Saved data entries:
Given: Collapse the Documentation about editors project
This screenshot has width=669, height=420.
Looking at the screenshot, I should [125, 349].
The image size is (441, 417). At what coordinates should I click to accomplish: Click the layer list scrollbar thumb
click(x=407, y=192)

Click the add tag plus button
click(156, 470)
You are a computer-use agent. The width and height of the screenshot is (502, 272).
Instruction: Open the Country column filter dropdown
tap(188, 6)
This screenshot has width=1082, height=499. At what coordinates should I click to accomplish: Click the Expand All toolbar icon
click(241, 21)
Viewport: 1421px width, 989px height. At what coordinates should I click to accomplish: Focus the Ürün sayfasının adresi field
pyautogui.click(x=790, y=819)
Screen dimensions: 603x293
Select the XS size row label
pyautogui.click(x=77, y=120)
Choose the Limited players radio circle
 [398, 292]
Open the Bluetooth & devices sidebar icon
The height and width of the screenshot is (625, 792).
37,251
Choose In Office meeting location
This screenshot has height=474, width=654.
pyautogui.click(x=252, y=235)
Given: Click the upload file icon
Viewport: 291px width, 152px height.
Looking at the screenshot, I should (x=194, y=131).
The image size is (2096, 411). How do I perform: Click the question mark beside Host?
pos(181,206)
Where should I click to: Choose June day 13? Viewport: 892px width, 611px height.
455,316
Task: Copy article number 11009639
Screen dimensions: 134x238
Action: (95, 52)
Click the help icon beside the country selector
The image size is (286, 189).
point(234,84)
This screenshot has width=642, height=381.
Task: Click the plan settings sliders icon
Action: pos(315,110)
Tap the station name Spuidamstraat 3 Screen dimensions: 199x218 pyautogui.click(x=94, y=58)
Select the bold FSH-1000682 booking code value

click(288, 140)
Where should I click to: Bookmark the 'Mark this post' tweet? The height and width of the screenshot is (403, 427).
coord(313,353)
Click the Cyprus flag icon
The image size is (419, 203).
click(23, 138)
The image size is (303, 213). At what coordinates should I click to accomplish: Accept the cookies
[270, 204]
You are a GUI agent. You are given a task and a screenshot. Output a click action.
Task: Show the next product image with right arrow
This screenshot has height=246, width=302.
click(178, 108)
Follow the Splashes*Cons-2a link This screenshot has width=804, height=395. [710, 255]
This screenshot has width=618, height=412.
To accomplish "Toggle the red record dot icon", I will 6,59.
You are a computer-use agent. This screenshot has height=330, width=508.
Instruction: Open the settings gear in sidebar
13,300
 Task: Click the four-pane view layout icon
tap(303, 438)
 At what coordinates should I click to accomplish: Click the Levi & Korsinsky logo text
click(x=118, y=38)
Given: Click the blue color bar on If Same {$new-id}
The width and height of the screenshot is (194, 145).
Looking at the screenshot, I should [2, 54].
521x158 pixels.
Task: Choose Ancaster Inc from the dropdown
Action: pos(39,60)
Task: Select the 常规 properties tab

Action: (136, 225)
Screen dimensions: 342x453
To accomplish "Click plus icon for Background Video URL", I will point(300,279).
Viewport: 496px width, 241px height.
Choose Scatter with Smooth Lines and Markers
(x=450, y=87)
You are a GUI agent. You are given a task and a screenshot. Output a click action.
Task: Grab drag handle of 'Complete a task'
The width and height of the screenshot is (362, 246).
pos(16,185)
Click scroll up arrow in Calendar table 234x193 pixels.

_Work to be completed_: Set down the records again verbatim, so that each word stays as it is.

_Answer to the exercise_:
Given: Collapse the Documentation about editors project
This screenshot has width=669, height=420.
Looking at the screenshot, I should [125, 349].
The image size is (441, 417). At what coordinates should I click to accomplish: Click the layer list scrollbar thumb
click(x=407, y=192)

Click the add tag plus button
click(156, 470)
You are a computer-use agent. The width and height of the screenshot is (502, 272).
Instruction: Open the Country column filter dropdown
tap(188, 6)
This screenshot has width=1082, height=499. At what coordinates should I click to accomplish: Click the Expand All toolbar icon
click(241, 21)
Viewport: 1421px width, 989px height. At what coordinates should I click to accomplish: Focus the Ürün sayfasının adresi field
pyautogui.click(x=790, y=819)
Screen dimensions: 603x293
Select the XS size row label
pyautogui.click(x=77, y=120)
Choose the Limited players radio circle
 [398, 292]
Open the Bluetooth & devices sidebar icon
The height and width of the screenshot is (625, 792).
37,251
Choose In Office meeting location
This screenshot has height=474, width=654.
pyautogui.click(x=252, y=235)
Given: Click the upload file icon
Viewport: 291px width, 152px height.
Looking at the screenshot, I should (x=194, y=131).
The image size is (2096, 411). How do I perform: Click the question mark beside Host?
pos(181,206)
Where should I click to: Choose June day 13? Viewport: 892px width, 611px height.
455,316
Task: Copy article number 11009639
Screen dimensions: 134x238
Action: (95, 52)
Click the help icon beside the country selector
The image size is (286, 189).
point(234,84)
This screenshot has width=642, height=381.
Task: Click the plan settings sliders icon
Action: pos(315,110)
Tap the station name Spuidamstraat 3 Screen dimensions: 199x218 pyautogui.click(x=94, y=58)
Select the bold FSH-1000682 booking code value

click(288, 140)
Where should I click to: Bookmark the 'Mark this post' tweet? The height and width of the screenshot is (403, 427).
coord(313,353)
Click the Cyprus flag icon
The image size is (419, 203).
click(23, 138)
The image size is (303, 213). At what coordinates should I click to accomplish: Accept the cookies
[270, 204]
You are a GUI agent. You are given a task and a screenshot. Output a click action.
Task: Show the next product image with right arrow
This screenshot has height=246, width=302.
click(178, 108)
Follow the Splashes*Cons-2a link This screenshot has width=804, height=395. [710, 255]
This screenshot has width=618, height=412.
To accomplish "Toggle the red record dot icon", I will 6,59.
You are a computer-use agent. This screenshot has height=330, width=508.
Instruction: Open the settings gear in sidebar
13,300
 Task: Click the four-pane view layout icon
tap(303, 438)
 At what coordinates should I click to accomplish: Click the Levi & Korsinsky logo text
click(x=118, y=38)
Given: Click the blue color bar on If Same {$new-id}
The width and height of the screenshot is (194, 145).
Looking at the screenshot, I should [2, 54].
521x158 pixels.
Task: Choose Ancaster Inc from the dropdown
Action: pos(39,60)
Task: Select the 常规 properties tab

Action: (136, 225)
Screen dimensions: 342x453
To accomplish "Click plus icon for Background Video URL", I will point(300,279).
Viewport: 496px width, 241px height.
Choose Scatter with Smooth Lines and Markers
(x=450, y=87)
You are a GUI agent. You are given a task and a screenshot. Output a click action.
Task: Grab drag handle of 'Complete a task'
The width and height of the screenshot is (362, 246).
pos(16,185)
Click scroll up arrow in Calendar table 234x193 pixels.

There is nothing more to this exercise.